▸ **INPUT ROWS**
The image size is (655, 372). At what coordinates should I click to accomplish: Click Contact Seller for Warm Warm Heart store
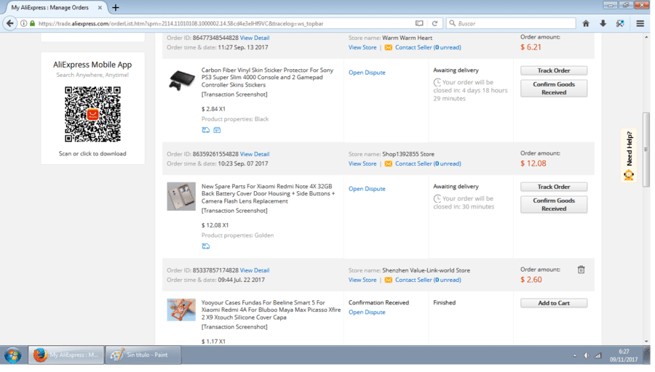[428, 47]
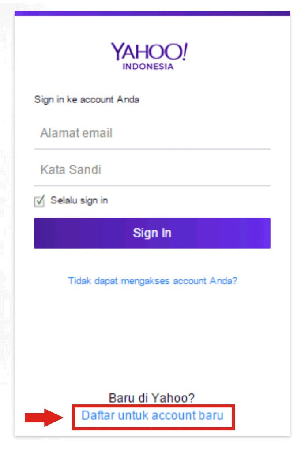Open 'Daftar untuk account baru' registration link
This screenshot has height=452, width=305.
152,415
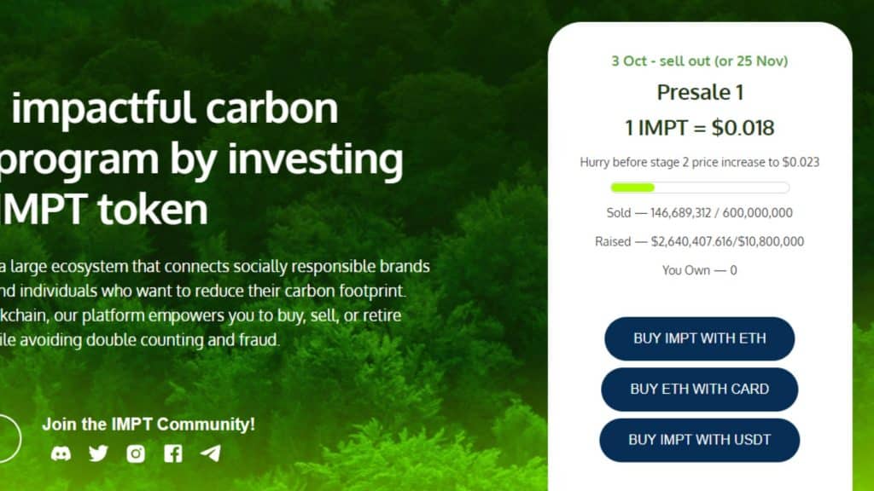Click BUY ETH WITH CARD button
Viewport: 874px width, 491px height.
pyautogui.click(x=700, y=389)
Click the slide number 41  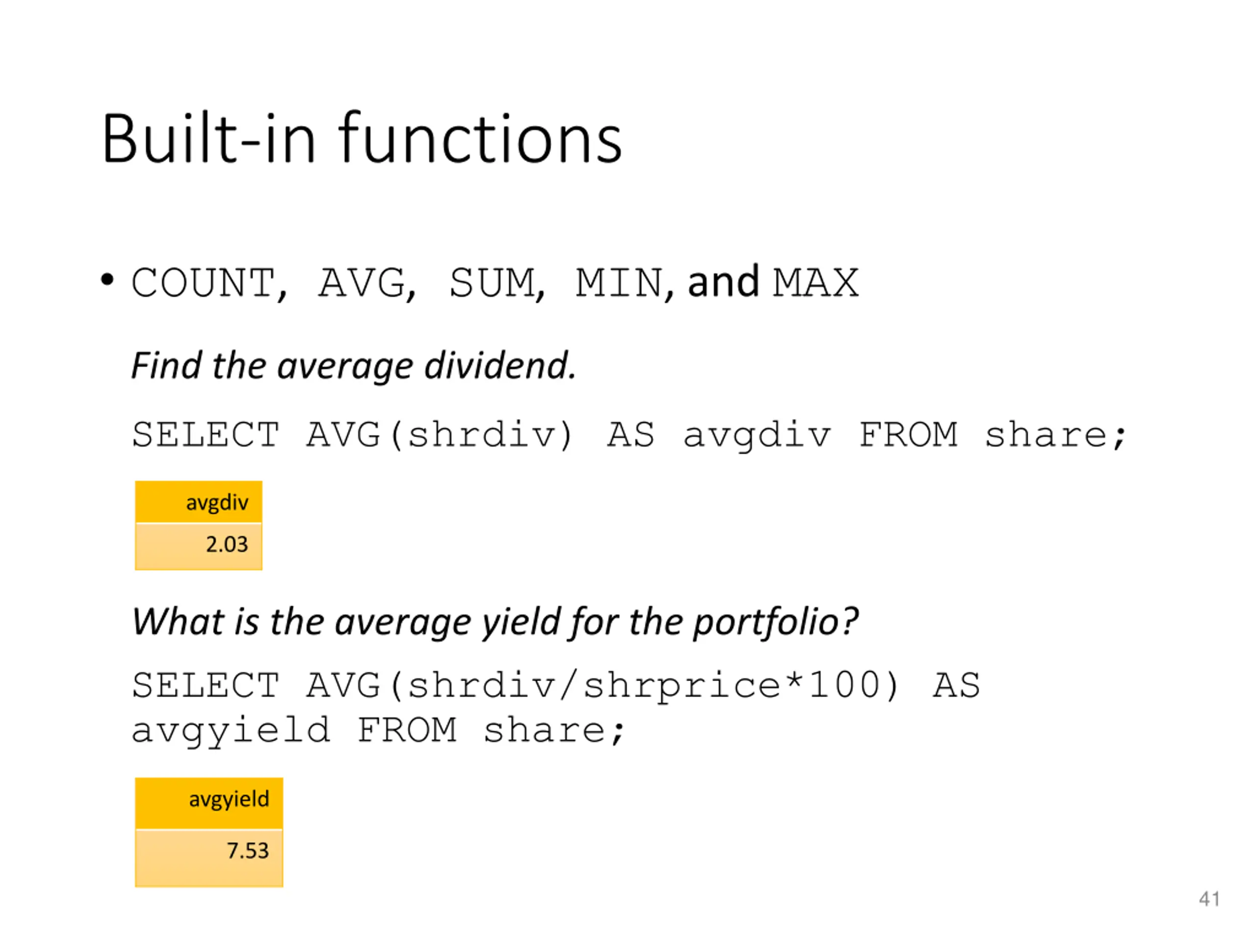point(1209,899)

--

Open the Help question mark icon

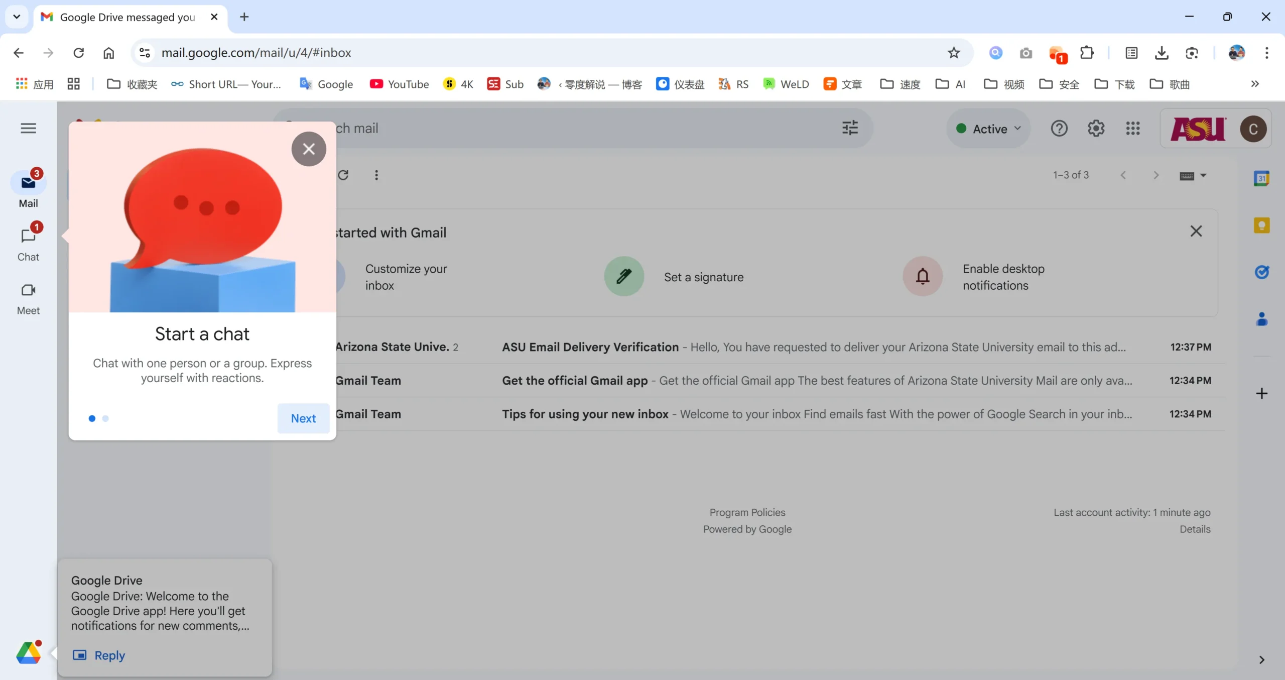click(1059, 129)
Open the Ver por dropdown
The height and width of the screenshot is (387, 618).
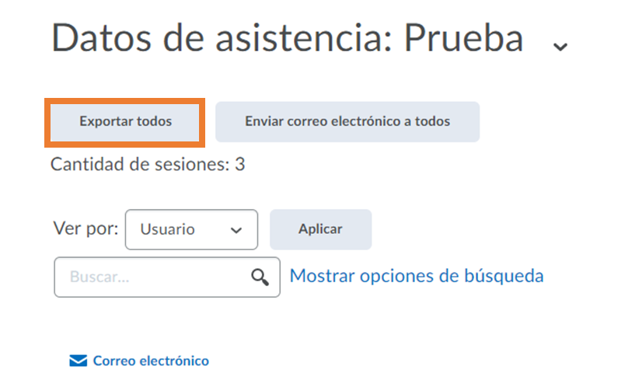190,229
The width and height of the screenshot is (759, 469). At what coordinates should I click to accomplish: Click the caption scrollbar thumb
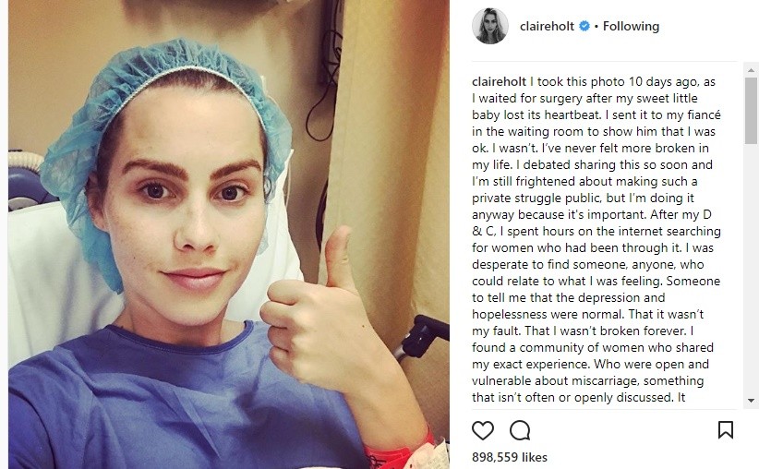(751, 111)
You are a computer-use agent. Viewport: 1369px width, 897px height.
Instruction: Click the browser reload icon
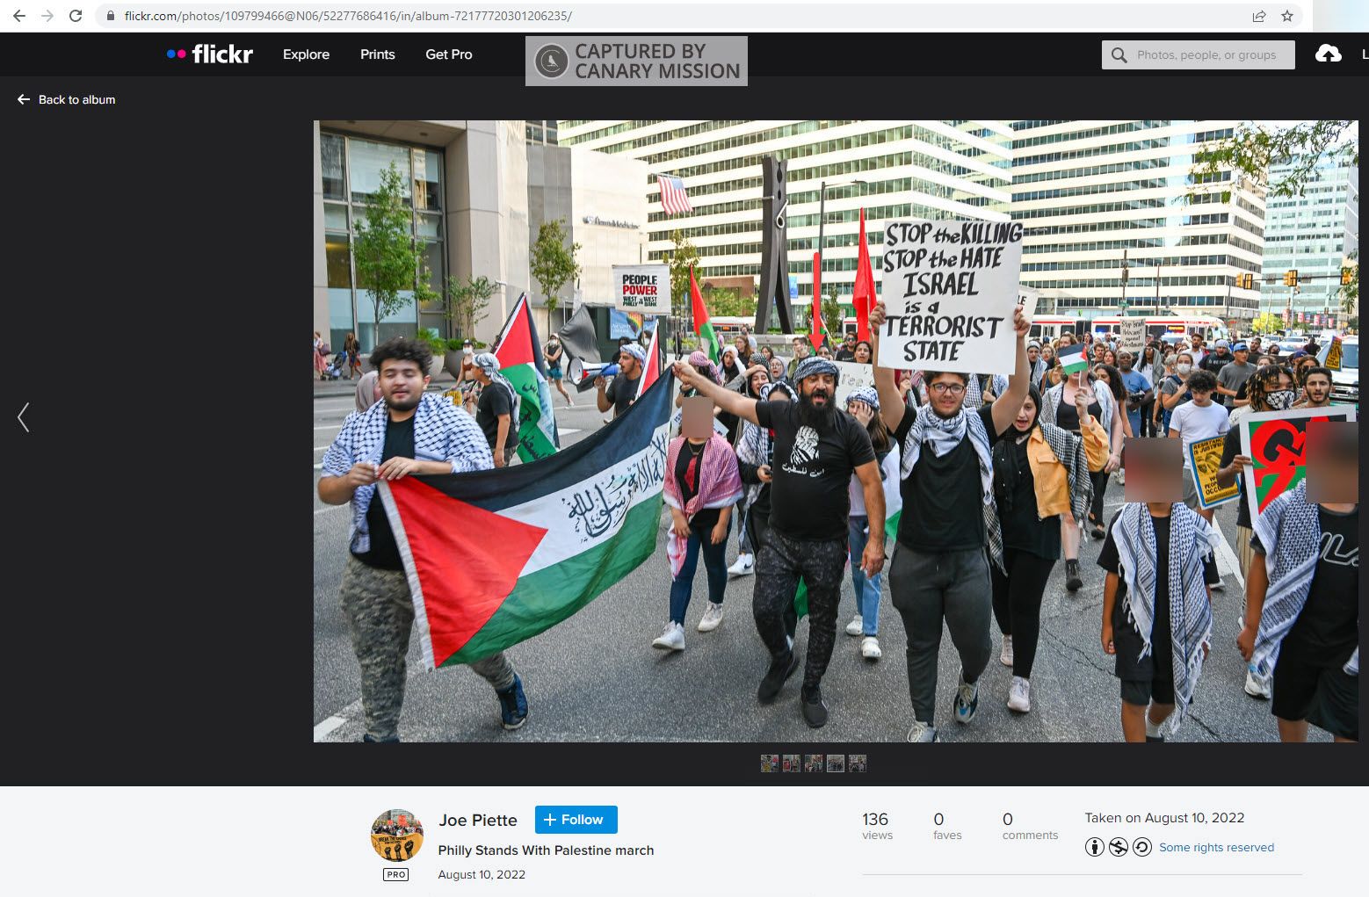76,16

* * *

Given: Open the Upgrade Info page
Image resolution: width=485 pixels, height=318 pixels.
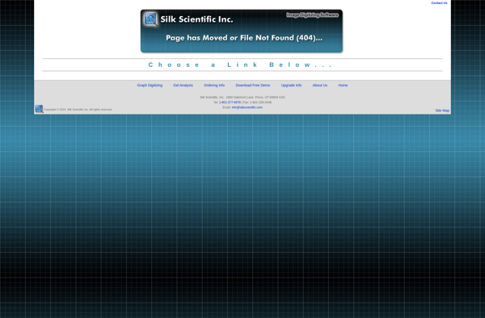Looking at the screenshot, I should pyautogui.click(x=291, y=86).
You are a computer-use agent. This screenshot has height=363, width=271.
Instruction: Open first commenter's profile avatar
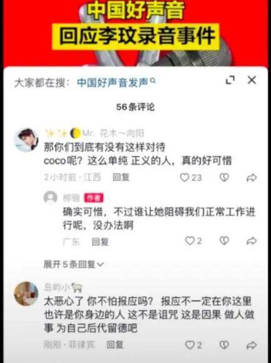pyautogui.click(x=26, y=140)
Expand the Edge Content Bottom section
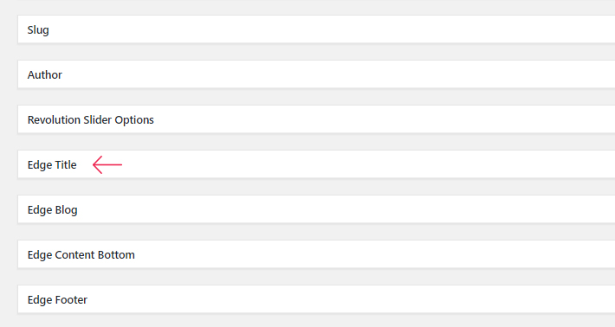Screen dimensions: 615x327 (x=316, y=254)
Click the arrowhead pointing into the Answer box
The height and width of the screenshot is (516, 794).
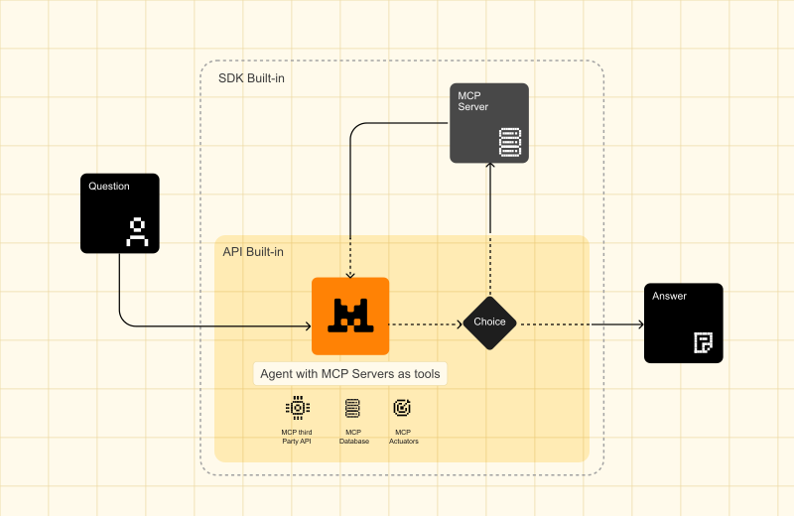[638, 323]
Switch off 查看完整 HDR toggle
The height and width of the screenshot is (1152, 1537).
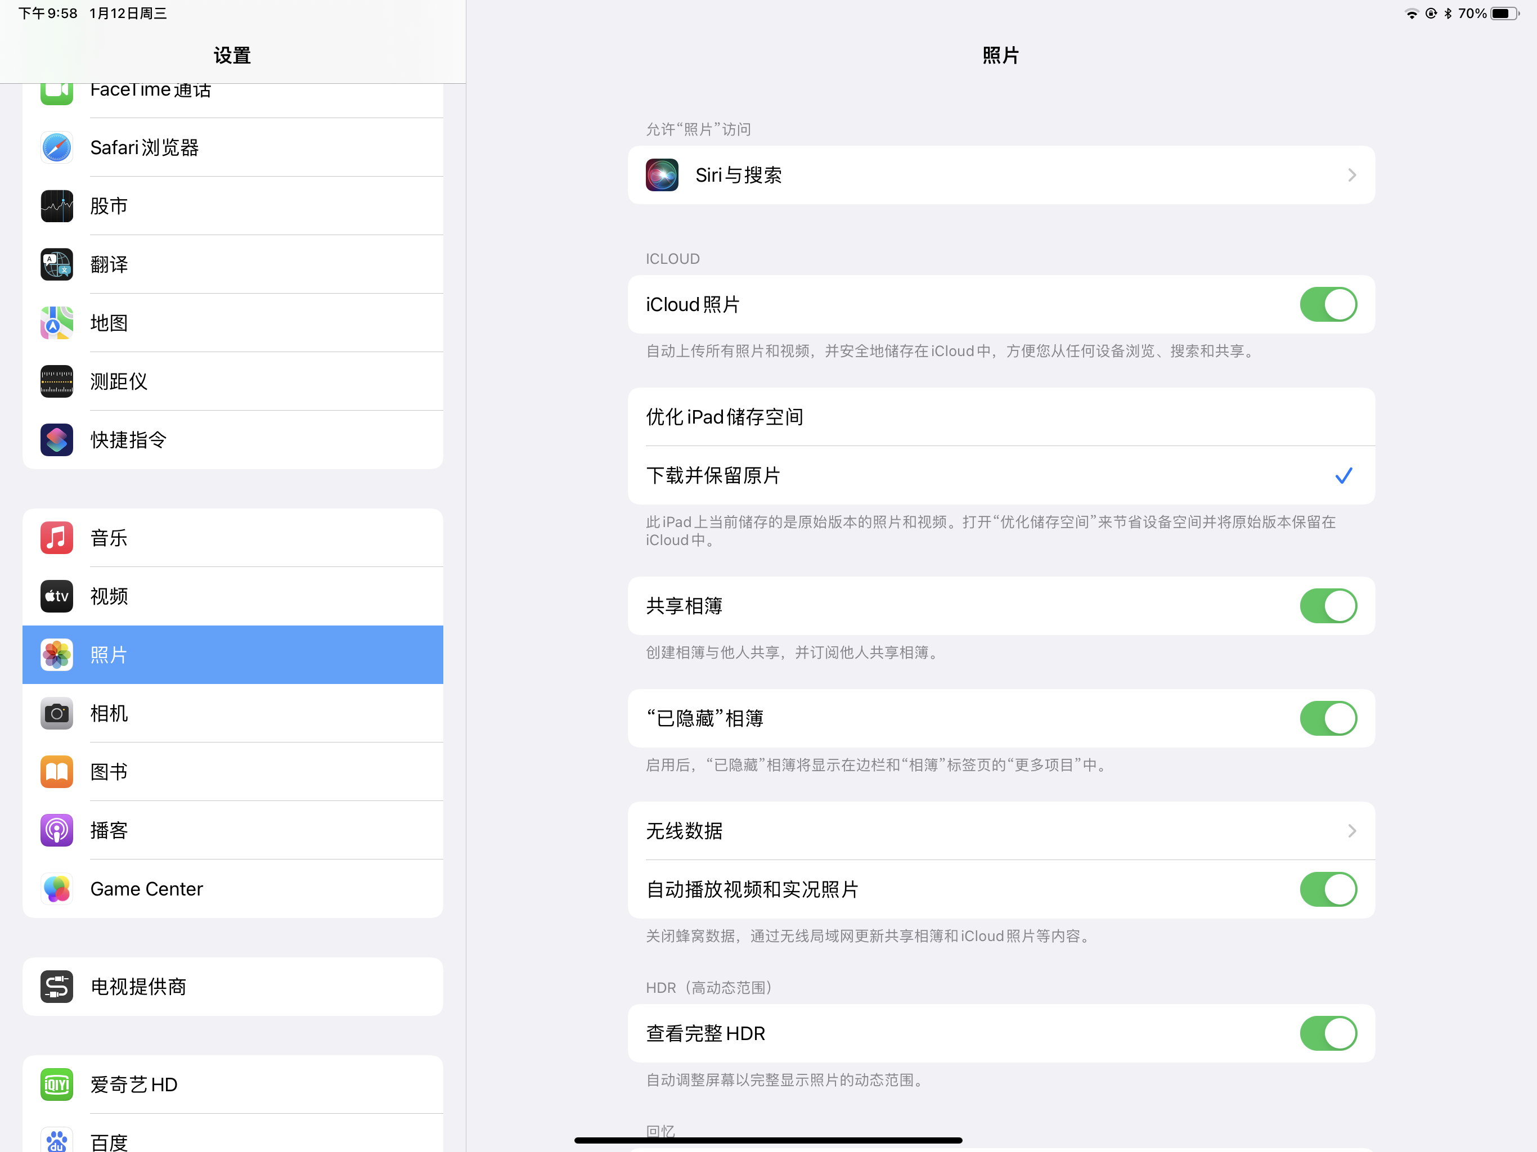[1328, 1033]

▸ **TASK OBJECTIVE**
Copy the rows from the line with "Expand the Edge Content Bottom section" to the line with "[1328, 1033]", and leave the pictures out of your copy.

▸ **SOLUTION FOR THIS TASK**
Expand the Edge Content Bottom section
Screen dimensions: 615x327 (x=316, y=254)
Click the arrowhead pointing into the Answer box
The height and width of the screenshot is (516, 794).
[638, 323]
Switch off 查看完整 HDR toggle
The height and width of the screenshot is (1152, 1537).
[1328, 1033]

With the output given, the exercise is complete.